> **Input data**

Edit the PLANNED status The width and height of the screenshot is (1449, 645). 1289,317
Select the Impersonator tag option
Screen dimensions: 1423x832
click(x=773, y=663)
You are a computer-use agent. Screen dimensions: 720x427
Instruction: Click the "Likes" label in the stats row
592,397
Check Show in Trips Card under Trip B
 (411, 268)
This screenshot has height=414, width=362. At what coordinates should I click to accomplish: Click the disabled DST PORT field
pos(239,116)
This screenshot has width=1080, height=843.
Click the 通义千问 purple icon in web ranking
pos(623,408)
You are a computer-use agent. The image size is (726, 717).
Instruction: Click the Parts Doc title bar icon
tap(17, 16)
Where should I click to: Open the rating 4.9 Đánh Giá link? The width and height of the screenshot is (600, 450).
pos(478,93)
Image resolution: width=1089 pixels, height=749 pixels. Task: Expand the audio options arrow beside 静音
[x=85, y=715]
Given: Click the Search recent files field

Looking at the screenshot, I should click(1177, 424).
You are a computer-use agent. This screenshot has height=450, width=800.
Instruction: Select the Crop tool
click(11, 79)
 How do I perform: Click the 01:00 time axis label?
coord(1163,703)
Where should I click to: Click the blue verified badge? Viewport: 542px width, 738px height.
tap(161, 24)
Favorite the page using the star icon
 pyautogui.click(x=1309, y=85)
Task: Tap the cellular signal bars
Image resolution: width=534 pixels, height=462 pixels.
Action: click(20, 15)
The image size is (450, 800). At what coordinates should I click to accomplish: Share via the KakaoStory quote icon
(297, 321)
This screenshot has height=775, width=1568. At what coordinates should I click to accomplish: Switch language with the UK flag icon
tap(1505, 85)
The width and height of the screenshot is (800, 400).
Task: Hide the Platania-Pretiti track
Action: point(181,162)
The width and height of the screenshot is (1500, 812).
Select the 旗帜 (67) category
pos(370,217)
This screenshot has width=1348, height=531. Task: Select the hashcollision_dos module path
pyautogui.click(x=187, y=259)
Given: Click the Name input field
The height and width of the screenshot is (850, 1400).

> **What is expected**
Transcribe all of the material without omitting a line.

> **Solution to the exercise**
Edit the PLANNED status The width and height of the screenshot is (1449, 645). 1289,317
Select the Impersonator tag option
Screen dimensions: 1423x832
click(x=773, y=663)
You are a computer-use agent. Screen dimensions: 720x427
Instruction: Click the "Likes" label in the stats row
592,397
Check Show in Trips Card under Trip B
 (411, 268)
This screenshot has height=414, width=362. At what coordinates should I click to accomplish: Click the disabled DST PORT field
pos(239,116)
This screenshot has width=1080, height=843.
Click the 通义千问 purple icon in web ranking
pos(623,408)
You are a computer-use agent. The image size is (726, 717).
Instruction: Click the Parts Doc title bar icon
tap(17, 16)
Where should I click to: Open the rating 4.9 Đánh Giá link? The width and height of the screenshot is (600, 450).
pos(478,93)
Image resolution: width=1089 pixels, height=749 pixels. Task: Expand the audio options arrow beside 静音
[x=85, y=715]
Given: Click the Search recent files field

Looking at the screenshot, I should click(1177, 424).
You are a computer-use agent. This screenshot has height=450, width=800.
Instruction: Select the Crop tool
click(11, 79)
 How do I perform: Click the 01:00 time axis label?
coord(1163,703)
Where should I click to: Click the blue verified badge? Viewport: 542px width, 738px height.
tap(161, 24)
Favorite the page using the star icon
 pyautogui.click(x=1309, y=85)
Task: Tap the cellular signal bars
Image resolution: width=534 pixels, height=462 pixels.
Action: click(20, 15)
The image size is (450, 800). At what coordinates should I click to accomplish: Share via the KakaoStory quote icon
(297, 321)
This screenshot has height=775, width=1568. At what coordinates should I click to accomplish: Switch language with the UK flag icon
tap(1505, 85)
The width and height of the screenshot is (800, 400).
Task: Hide the Platania-Pretiti track
Action: point(181,162)
The width and height of the screenshot is (1500, 812).
Select the 旗帜 (67) category
pos(370,217)
This screenshot has width=1348, height=531. Task: Select the hashcollision_dos module path
pyautogui.click(x=187, y=259)
Given: Click the Name input field
The height and width of the screenshot is (850, 1400).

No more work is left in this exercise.